This tiny painting of a melon has been deftly executed on silk. Such a large fruit, with even larger, broad leaves is an interesting choice for a diminutive composition. The dark green pigment of the vegetable has been painted over a lighter shade of green. This colour combination is reversed in the lighter-coloured leaves that have darker-toned veins. The strong dominant shapes and sharp diagonal formed by the leaves and flower at the top is a compositional device mastered by Zeshin.

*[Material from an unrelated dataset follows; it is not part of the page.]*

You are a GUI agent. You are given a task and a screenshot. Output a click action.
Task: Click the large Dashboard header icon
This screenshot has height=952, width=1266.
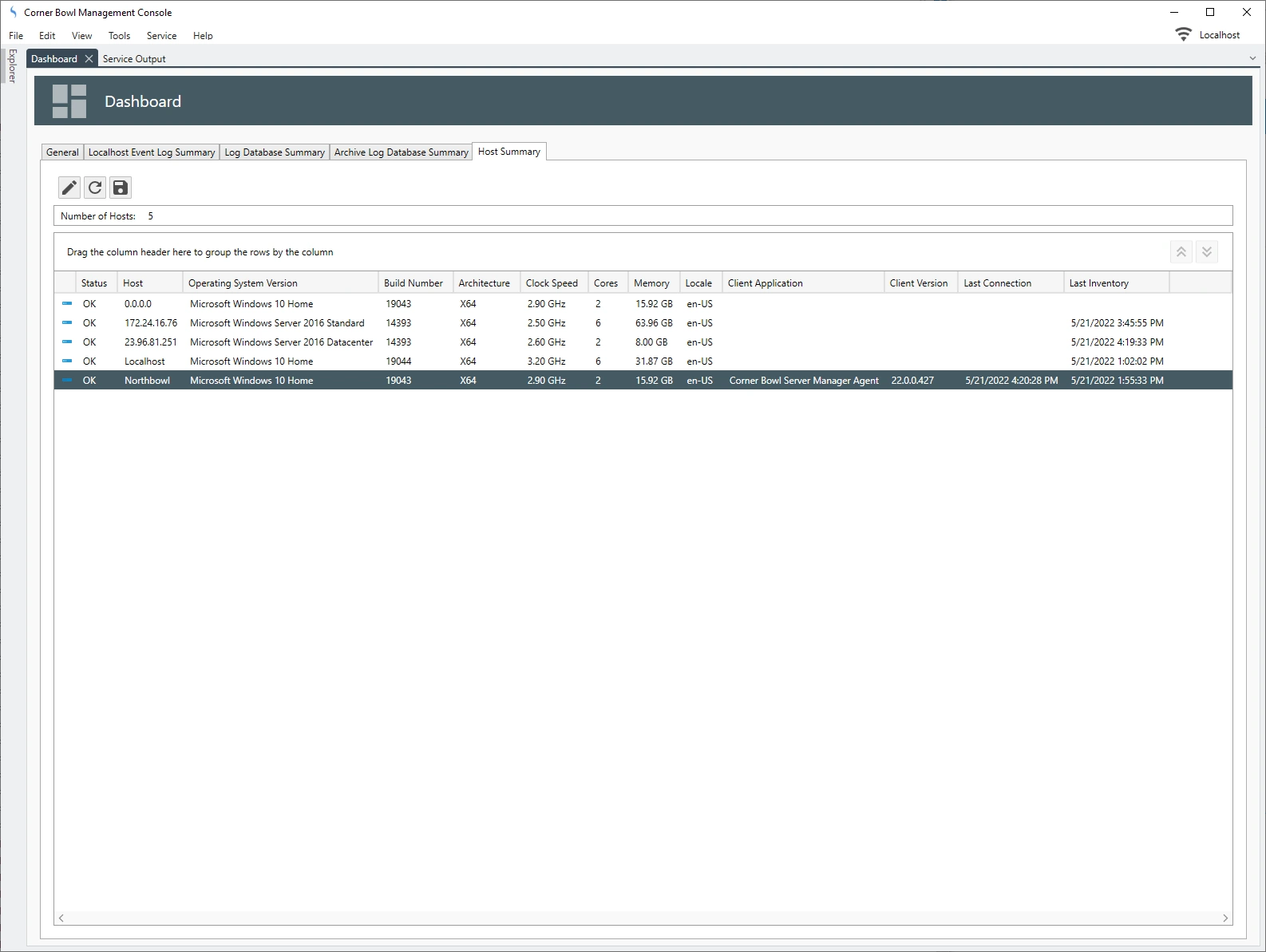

It is difficult to date this painting, as with all of Zeshin’s works, although it is probably from the artist’s later career. The same combination of signature and seal is seen in a lacquer painting (urushi-e) album in the Yamatane Art Museum with Zeshin’s age, seventy-one, written before his name, making it a work of 1877 [see Itabashi Art Museum, Shibata zeshin ten: bakumatsu meiji no seika kaiga to shikkō no sekai, (Tokyo: Itabashi Art Museum, 1980), fig. 10]. At this later stage, Zeshin’s interest in the miniature became pronounced as evidenced in particular by his many lacquer painting albums [for example, a painted album dateable to 1881 of paintings of the twelve months in the Honolulu Academy of Art is 11.5 x 8.9cm, an album of ten lacquer paintings also in Honolulu measuring 12.1 x8.7cm is dateable to the late 1870s, and an album of eighteen lacquer images from the Khalili collection of c. 1879-90 measures 11 x 8.5cm. For the first two examples, see Howard Link’s exhaustive study, The Art of Shibata Zeshin: the Mr and Mrs James E. O’Brien Collection at the Honolulu Academy of Arts (London: R. G. Sawers Pub., Honolulu: Honolulu Academy of Arts, 1979), 93-6, 90-92. For the best example, see Joe Earle, Shibata Zeshin: Masterpieces of Japanese Lacquer from the Khalili Collection (London: Kibo Foundation, 1997), 59-68]. We can also see a move to the miniature in Zeshin’s lacquer objects, such as several inrō dateable to his later life [Earle, 31-56 and Link, 144-5].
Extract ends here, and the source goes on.